** TASK GOAL **
Every line in the data below that has the word "computer" should be returned.

[Data records]
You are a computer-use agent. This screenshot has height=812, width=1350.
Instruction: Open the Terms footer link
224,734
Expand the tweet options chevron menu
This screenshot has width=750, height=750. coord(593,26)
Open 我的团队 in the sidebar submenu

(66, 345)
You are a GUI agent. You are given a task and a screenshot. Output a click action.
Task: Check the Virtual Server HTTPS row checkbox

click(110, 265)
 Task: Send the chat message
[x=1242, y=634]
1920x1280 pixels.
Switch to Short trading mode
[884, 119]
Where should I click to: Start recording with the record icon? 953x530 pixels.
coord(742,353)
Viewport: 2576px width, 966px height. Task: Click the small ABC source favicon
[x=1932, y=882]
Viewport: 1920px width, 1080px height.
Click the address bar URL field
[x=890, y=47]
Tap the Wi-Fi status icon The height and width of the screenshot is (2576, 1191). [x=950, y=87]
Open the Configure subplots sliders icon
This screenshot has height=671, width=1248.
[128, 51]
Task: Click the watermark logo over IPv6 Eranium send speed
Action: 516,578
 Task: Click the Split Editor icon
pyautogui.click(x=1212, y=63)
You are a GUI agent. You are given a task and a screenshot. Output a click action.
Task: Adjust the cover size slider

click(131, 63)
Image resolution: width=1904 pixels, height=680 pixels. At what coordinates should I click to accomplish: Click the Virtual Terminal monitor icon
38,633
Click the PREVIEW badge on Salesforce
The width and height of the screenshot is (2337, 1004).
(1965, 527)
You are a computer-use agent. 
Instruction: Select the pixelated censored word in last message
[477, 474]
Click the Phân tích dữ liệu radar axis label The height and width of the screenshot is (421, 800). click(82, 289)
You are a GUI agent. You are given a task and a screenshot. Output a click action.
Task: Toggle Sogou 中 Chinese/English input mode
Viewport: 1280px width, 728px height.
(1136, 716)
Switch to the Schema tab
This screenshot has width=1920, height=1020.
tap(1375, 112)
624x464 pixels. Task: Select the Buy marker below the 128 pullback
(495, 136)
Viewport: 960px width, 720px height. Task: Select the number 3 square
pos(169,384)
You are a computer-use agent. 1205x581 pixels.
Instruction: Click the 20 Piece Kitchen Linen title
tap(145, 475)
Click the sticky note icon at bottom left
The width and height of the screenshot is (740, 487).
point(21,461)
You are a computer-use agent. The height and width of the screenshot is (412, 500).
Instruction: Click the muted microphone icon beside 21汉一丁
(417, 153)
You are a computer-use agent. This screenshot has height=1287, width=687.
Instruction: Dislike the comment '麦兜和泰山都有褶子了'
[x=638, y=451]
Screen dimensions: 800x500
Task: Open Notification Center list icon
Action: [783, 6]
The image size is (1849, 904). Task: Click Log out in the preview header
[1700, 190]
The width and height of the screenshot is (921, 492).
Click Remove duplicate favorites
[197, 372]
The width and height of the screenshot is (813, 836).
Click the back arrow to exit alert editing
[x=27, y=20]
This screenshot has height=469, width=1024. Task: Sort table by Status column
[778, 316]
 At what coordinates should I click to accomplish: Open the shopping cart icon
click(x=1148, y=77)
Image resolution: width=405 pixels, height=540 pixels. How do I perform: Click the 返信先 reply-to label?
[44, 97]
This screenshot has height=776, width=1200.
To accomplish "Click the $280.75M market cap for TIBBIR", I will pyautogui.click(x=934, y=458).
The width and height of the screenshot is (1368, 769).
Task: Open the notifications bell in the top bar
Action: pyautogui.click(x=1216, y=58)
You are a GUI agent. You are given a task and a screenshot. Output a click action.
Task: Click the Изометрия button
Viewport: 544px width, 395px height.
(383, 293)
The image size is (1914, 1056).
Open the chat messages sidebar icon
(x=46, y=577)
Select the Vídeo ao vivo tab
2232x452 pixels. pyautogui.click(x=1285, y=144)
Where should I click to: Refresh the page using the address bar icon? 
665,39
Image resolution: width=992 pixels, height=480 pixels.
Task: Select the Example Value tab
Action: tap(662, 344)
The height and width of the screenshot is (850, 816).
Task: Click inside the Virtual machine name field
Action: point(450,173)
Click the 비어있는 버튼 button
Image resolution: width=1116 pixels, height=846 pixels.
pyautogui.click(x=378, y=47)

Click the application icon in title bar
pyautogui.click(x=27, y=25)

** SOLUTION TO THIS PROBLEM **
You are a computer-use agent. This screenshot has height=812, width=1350.
You are a computer-use agent. 
You are a computer-use agent. 1205x581 pixels.
You are a computer-use agent. The height and width of the screenshot is (412, 500).
You are a computer-use agent. This screenshot has height=1287, width=687.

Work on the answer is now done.